Note-se que por formas expletivas entendemos aquelas que alargam o discurso, mas não aumentam a informação dada. 

Pergunta:

A palavra "intervisão" existe?

Antecipadamente grato.

Resposta:

Intervisão é um substantivo que não vem atestado em nenhum dos dicionários consultados. Não obstante, pesquisas levadas a cabo na Internet levam-nos a concluir que o substantivo é recente na língua portuguesa e surge associado à área cientifica de neurolinguística. Assim, intervisão consiste numa metodologia empregada em trabalho de equipa e que serve para autoaprendizagem, autoconhecimento, desenvolvimento qualitativo profissional dentro de um grupo.

Pergunta:

O verbo combinar aceita a preposição de no caso «combinar "de" ir à festa com os amigos», ou o correto é «combinar ir à festa com os amigos»?

Obrigada.

Resposta:

O verbo combinar, estando ou não no infinitivo, e seguido de um verbo no infinitivo, não aceita a preposição de. Assim sendo, no exemplo apresentado pela consulente, o correto será dizer «combinar ir à festa com os amigos», sem preposição depois de «combinar» (cf. Winfried Busse, Dicionário Sintatico de Verbos Portugueses, Coimbra, Almedina, 1995; e J. Malaca Casteleiro, Dicionário Gramatical de Verbos Portugueses, Lisboa, Texto Editores, 2007.

Observe-se, contudo, que, em fonte brasileiras (cf. Dicionário Houaiss de Verbos da Língua Portuguesa, Rio de Janeiro, Editora Objetiva, 2003, pág. 274), se regista o uso de combinar com preposição em, antes de infinitivo: «Os doutores combinaram em assinar a pauta» (ibidem, sublinhado nosso; ver também Francisco Fernandes, Dicionário de Verbos e Regimes). Assinale-se, porém, que uma consulta do Corpus do Português (de Mark Davies e Michael Fereira) permite detetar que, em textos do português do Brasil, o verbo combinar também se combina geralmente sem preposição com infinitivo; curiosamente, os dois exemplos de infinitivo preposicionado que ocorrem em textos do Brasil não exibem a preposição em, mas sim a preposição de: «Minha mãe era amiga da bibliotecária e elas combinaram de dizer para as freiras que eu ficaria a semana toda na casa dela [...]»; «[...] nós combinávamos de ir na rua Santa lfigênia [...]. Trata-se de duas ocorrências em textos que parecem estar marcadas pela oralidade e que não se encontram legitimadas pelas obras descritivas e normativas brasileiras a que temos acesso...

Pergunta:

Gostava de saber se têm alguma informação sobre o verdadeiro significado das palavras balcória e paceta.

Obrigado.

Resposta:

Nenhum dos dicionários consultados (Dicionário Houaiss, Aurélio XXI, Dicionário da Língua Portuguesa da Porto Editora, Dicionário Priberam da Língua Portuguesa) regista os substantivos balcória e paceta.

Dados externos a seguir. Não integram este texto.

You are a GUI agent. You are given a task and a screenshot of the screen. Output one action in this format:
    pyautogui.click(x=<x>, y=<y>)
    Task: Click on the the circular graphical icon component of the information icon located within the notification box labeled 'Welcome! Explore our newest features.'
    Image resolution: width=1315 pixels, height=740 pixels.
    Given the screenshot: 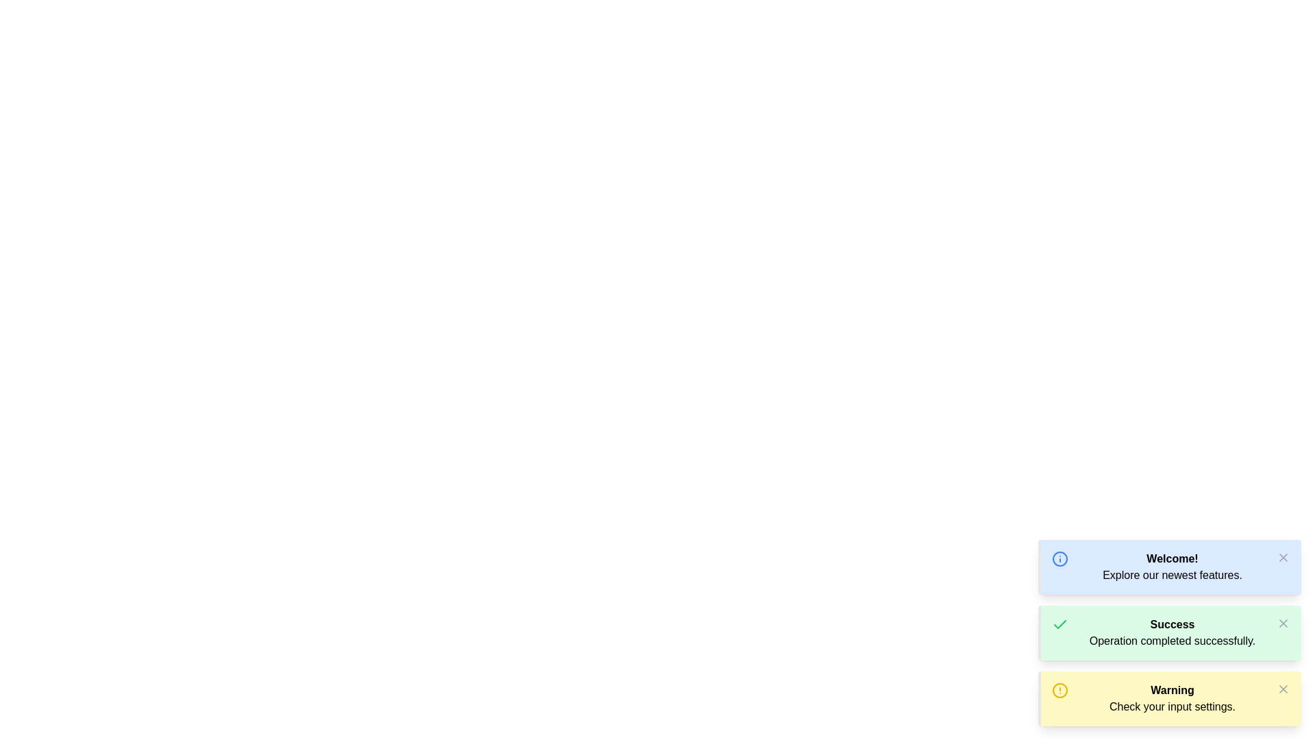 What is the action you would take?
    pyautogui.click(x=1059, y=559)
     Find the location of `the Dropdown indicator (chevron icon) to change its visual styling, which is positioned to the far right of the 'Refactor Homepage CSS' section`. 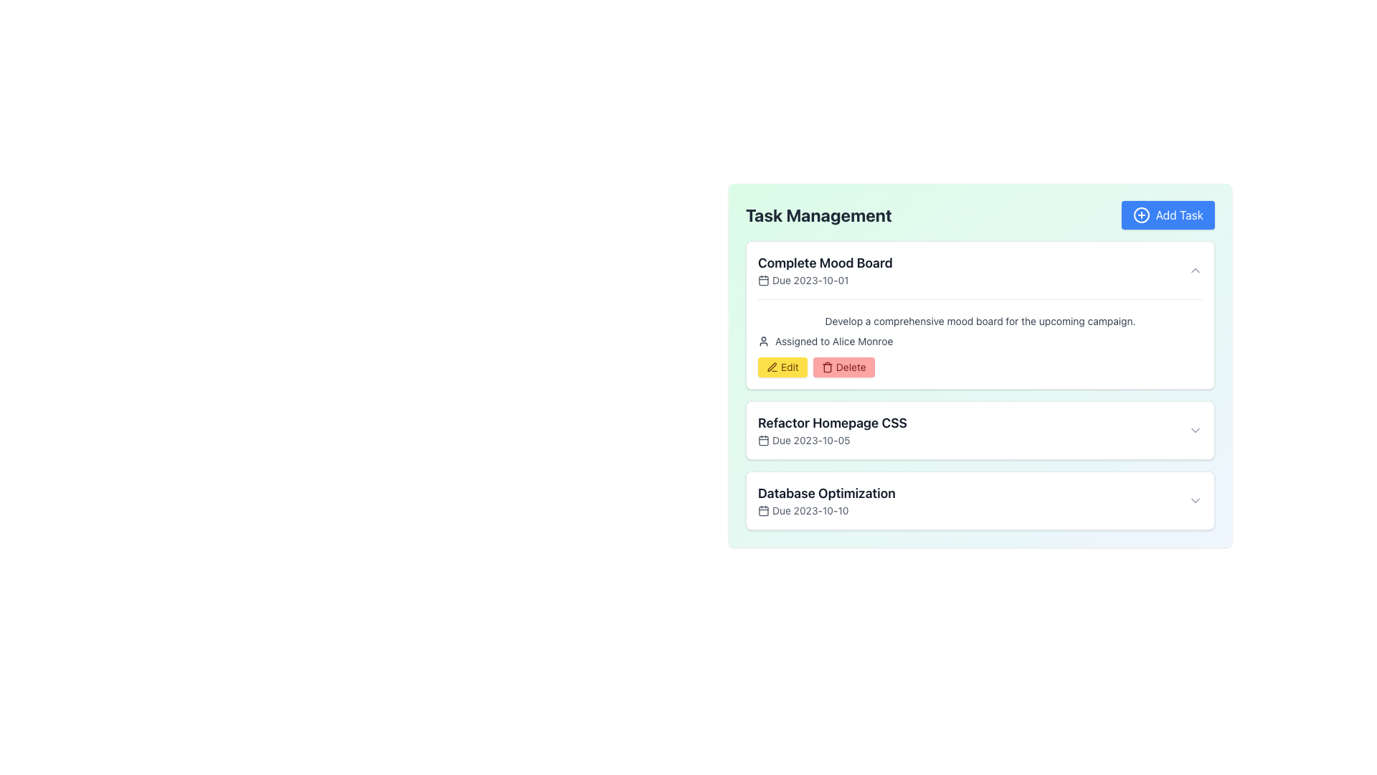

the Dropdown indicator (chevron icon) to change its visual styling, which is positioned to the far right of the 'Refactor Homepage CSS' section is located at coordinates (1195, 430). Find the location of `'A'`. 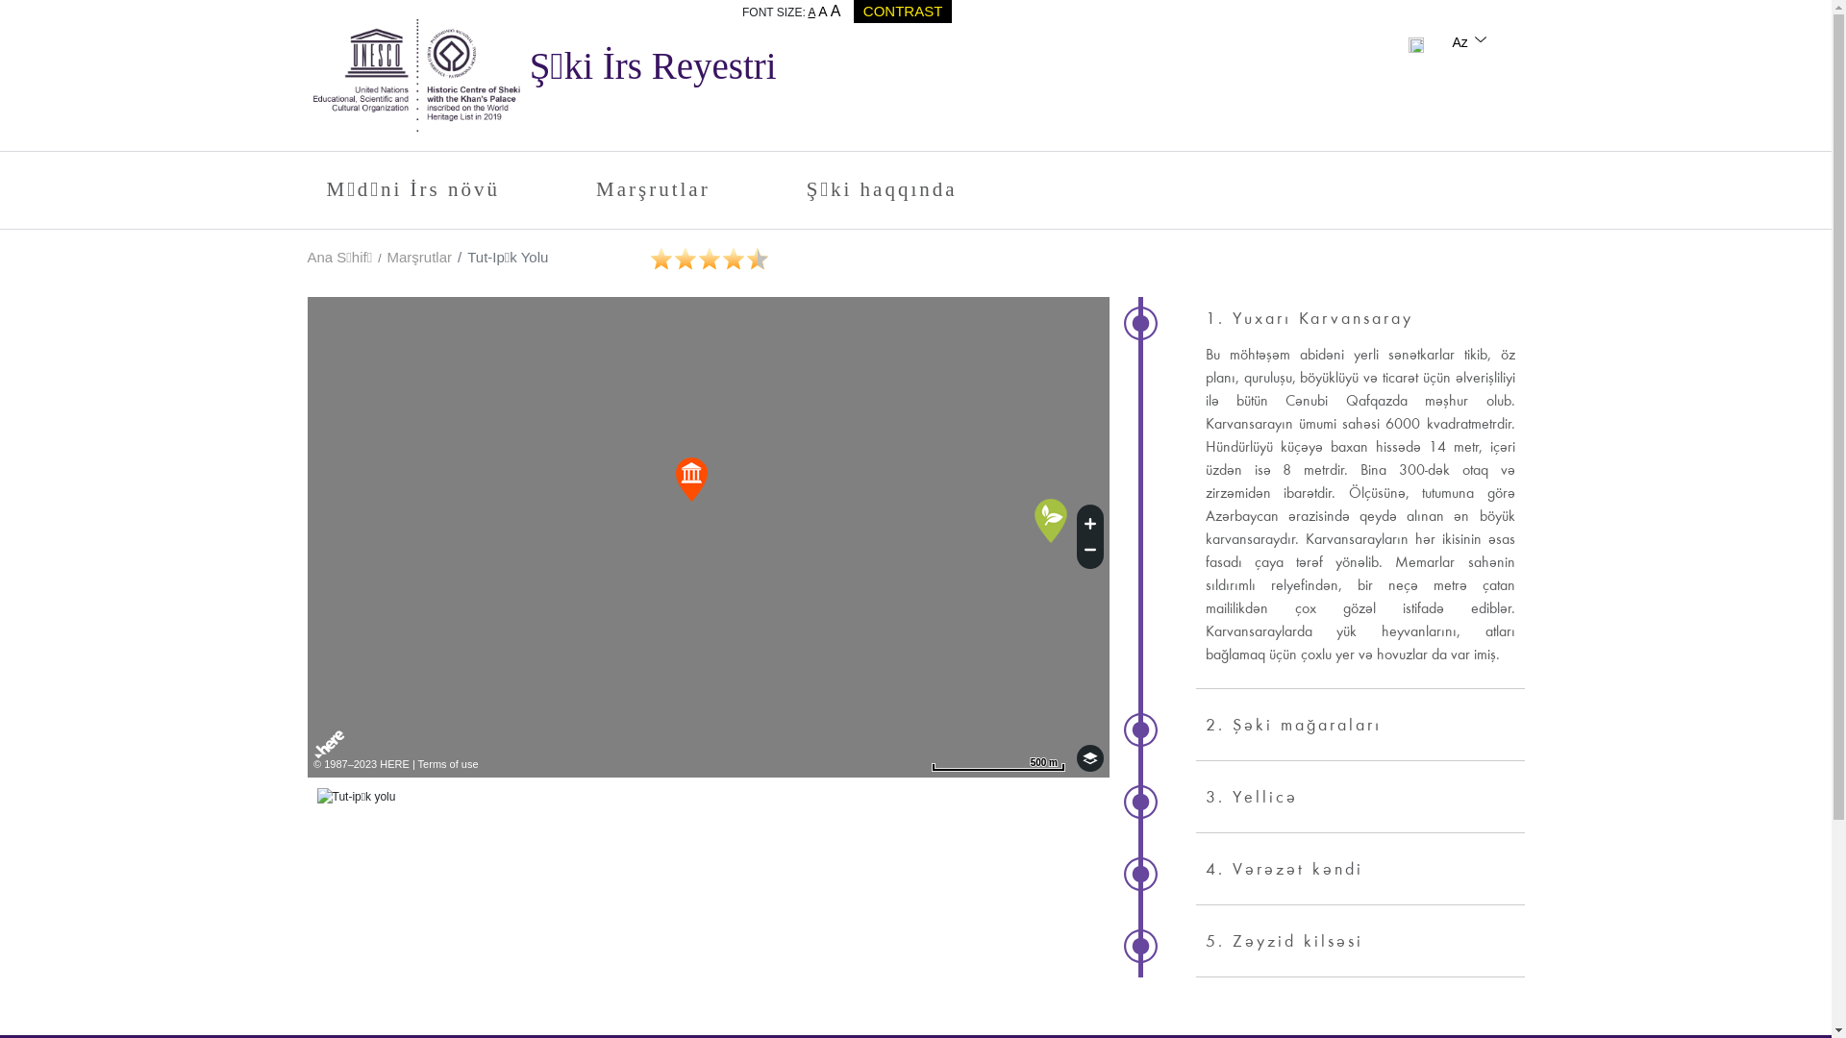

'A' is located at coordinates (810, 12).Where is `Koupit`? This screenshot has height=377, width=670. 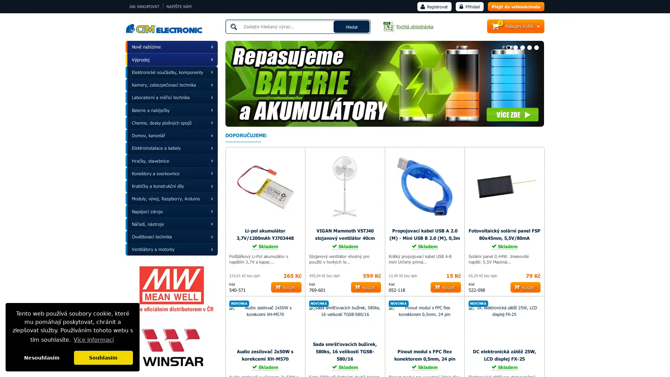
Koupit is located at coordinates (286, 287).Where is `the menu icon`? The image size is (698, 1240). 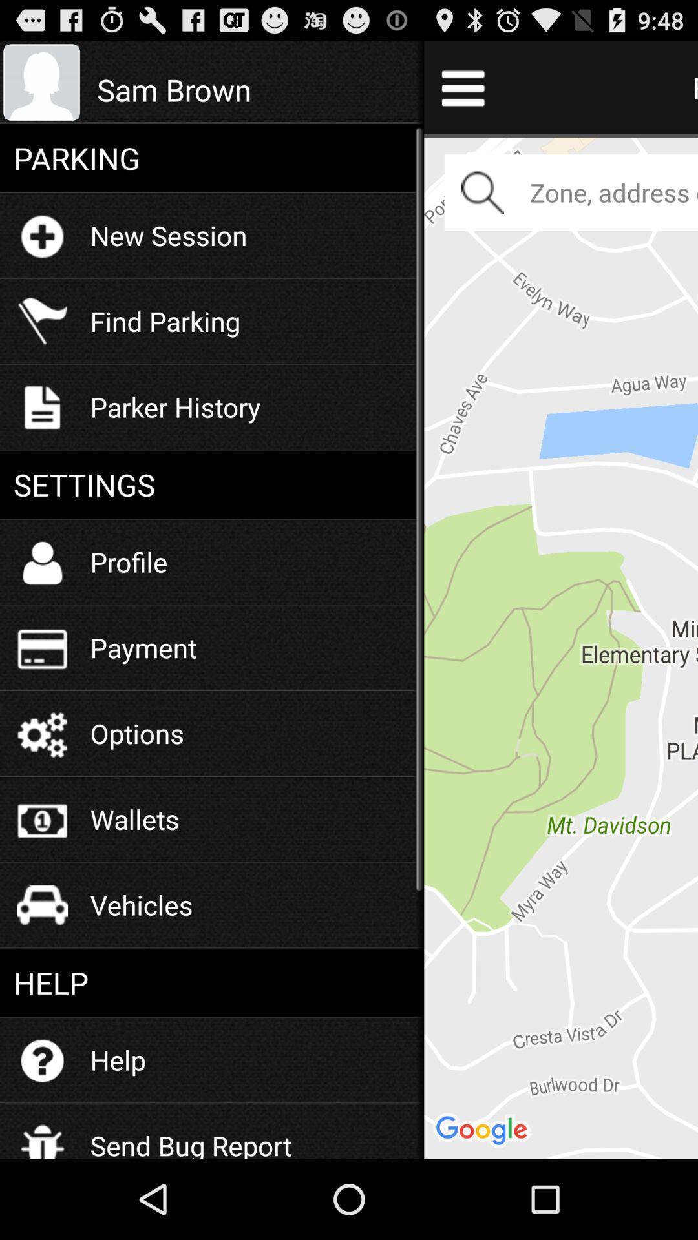 the menu icon is located at coordinates (462, 92). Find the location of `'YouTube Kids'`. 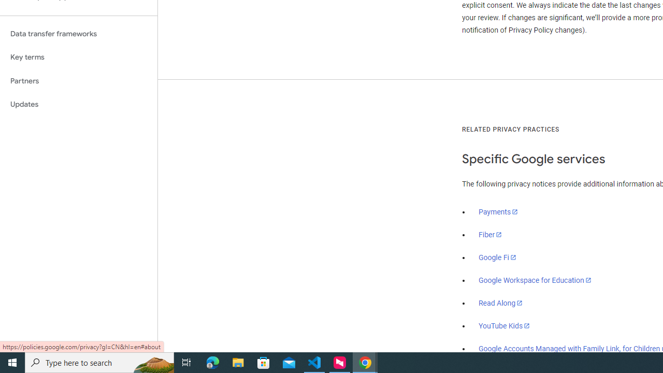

No entanto, podemos afirmar que o primeiro substantivo é um regionalismo da zona centro de Portugal e que significa «mulher desmazelada, de moral duvidosa» (Vítor Fernando Barros, Dicionário de Falares das Beiras, Lisboa, Âncora Editora/Edições Colibri, 2010). Relativamente ao segundo substantivo, paceta, parece corresponder a um nome dado a ferramentas utilizadas na construção civil, com origem numa marca comercial: Pacetta.

Pergunta:

Qual o significado da palavra dendróforo, a páginas 39 da História da Arte em Portugal – O Renascimento e o Maneirismo, Vítor Serrão, Editorial Presença, 2002?

Resposta:

Dendróforo é um «celebrante das dendrofórias que portava ramos de árvores para homenagear os deuses da vegetação» (Dicionário Eletrônico Houaiss, 2001). Quanto a dendrofórias (substantivo feminino plural), estas eram, «na Antiguidade grega, festas em homenagem aos deuses da vegetação» (idem); é palavra constituída pelo elemento dendro-, do grego déndron, ou «árvore», e pelo formante -foria, relacionado com o grego phorá, «ação de levar, de carregar à frente».